Yémen: les séparatistes font état de frappes saoudiennes meurtrières contre l'une de leurs positions
Les séparatistes du Yémen ont fait état vendredi de frappes saoudiennes meurtrières contre l'une de leurs positions dans la province d'Hadramout, peu après l'annonce du lancement d'une opération dans la région par des forces soutenues par Ryad.
Les séparatistes du Conseil de transition du Sud (STC), proches des Emirats arabes unis, se sont emparés ces dernières semaines de vastes territoires dans cette province riche en pétrole, frontalière de l'Arabie, ainsi que dans la région voisine de Mahra.
Cette avancée a suscité la colère des autres factions au sein du gouvernement yéménite et de leur soutien saoudien, qui les a sommées de se retirer.
"Sept frappes saoudiennes ont visé notre camp à Al-Khasha, faisant des morts et des blessés parmi nos forces", a déclaré à l'AFP le chef du Conseil de transition du Sud (STC) pour les régions de Wadi et du désert d'Hadramout, Mohammed Abdelmalek, en affirmant qu'une attaque au sol avait également été repoussée.
Un peu plus tôt, le gouverneur de la province, Salem Al-Khanbashi avait annoncé une opération des forces du Bouclier national, soutenues par l'Arabie, visant à prendre le contrôle de bases militaires dans la région de Hadramout de "manière pacifique",
"Cette opération n'est pas une déclaration de guerre, ni une tentative d'escalade", a-t-il affirmé dans un communiqué cité par l'agence l'agence de presse yéménite Saba, l'objectif étant de prendre le contrôle de sites militaires "de manière pacifique et organisée".
L'Arabie saoudite a exhorté à plusieurs reprises le STC à se retirer des régions qu'il contrôle et a mené des frappes contre des positions.

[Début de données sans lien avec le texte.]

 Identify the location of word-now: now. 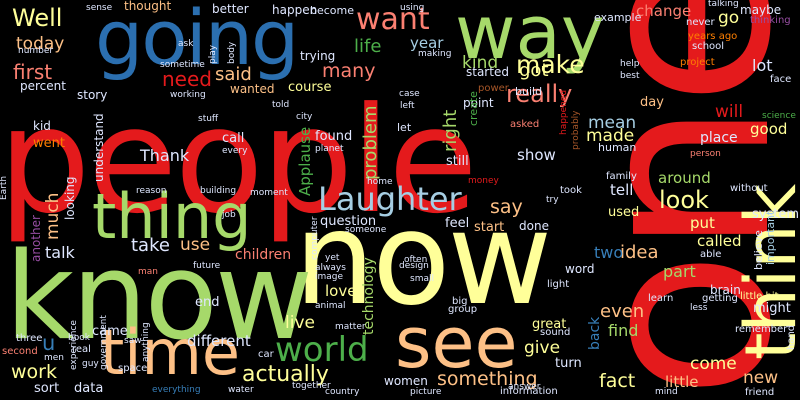
(423, 260).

La coalition dirigée par l'Arabie saoudite, qui soutient le gouvernement yéménite, a également bombardé mardi une cargaison d'armes présumée en provenance des Emirats arabes unis dans un port yéménite contrôlé par le STC.
Jeudi, le STC avait réaffirmé son intention de rester dans les régions conquises, tout en se disant prêt à travailler avec les forces du Bouclier national.
"L'Arabie saoudite a sciemment trompé la communauté internationale en annonçant une +opération pacifique+ qu'elle n'avait jamais eu l'intention de mener de manière pacifique", a dénoncé le représentant du président du STC pour les Affaires étrangères, Amr Al Bidh.
Le gouvernement yéménite, dont fait partie le STC, regroupe des forces hétéroclites opposées aux rebelles houthis, soutenus par l'Iran, qui se sont emparés de la capitale Sanaa en 2014, puis de larges parties du nord du pays.
- "Instransigeance" -
Plus tôt dans la journée, l'ambassadeur saoudien pour le Yémen, Mohammed al-Jaber, avait accusé le président du STC de faire preuve d'"intransigeance" face aux efforts d'apaisement.
"Le royaume a déployé tous les efforts ces dernières semaines et jusqu'à hier auprès du STC pour mettre fin à l'escalade et obtenir un retrait de ses forces hors des provinces de Hadramout et de Mahra", a-t-il écrit sur X .
"Mais il s'est heurté au refus constant et à l'intransigeance d'Aidarus al-Zoubaidi", le président du STC, a-t-il ajouté.
L'ambassadeur saoudien a affirmé que le chef du STC avait refusé la veille une autorisation à un avion transportant une délégation officielle saoudienne venue pour discuter à Aden, la capitale provisoire du gouvernement yéménite, et ajouté que le trafic aérien à l'aéroport avait été fermé.
Jeudi, le ministère yéménite du Transport, contrôlé par le STC, avait dénoncé une décision de la coalition dirigée par Ryad, imposant à tous les vols en direction ou en provenance des Emirats arabes unis de faire escale en Arabie saoudite pour des contrôles de sécurité.
Le ministère n'a pas annoncé officiellement la fermeture de l'aéroport, mais selon le site Flightradar, aucun vol n'a décollé ou atterri à Aden ces dernières heures.
La fermeture du trafic aérien "constitue un comportement irresponsable, sapant les efforts de coordination politique, militaire et sécuritaire, et créant un précédent dangereux qui traduit une volonté d'escalade et un refus des voies d'apaisement", a dit l'ambassadeur.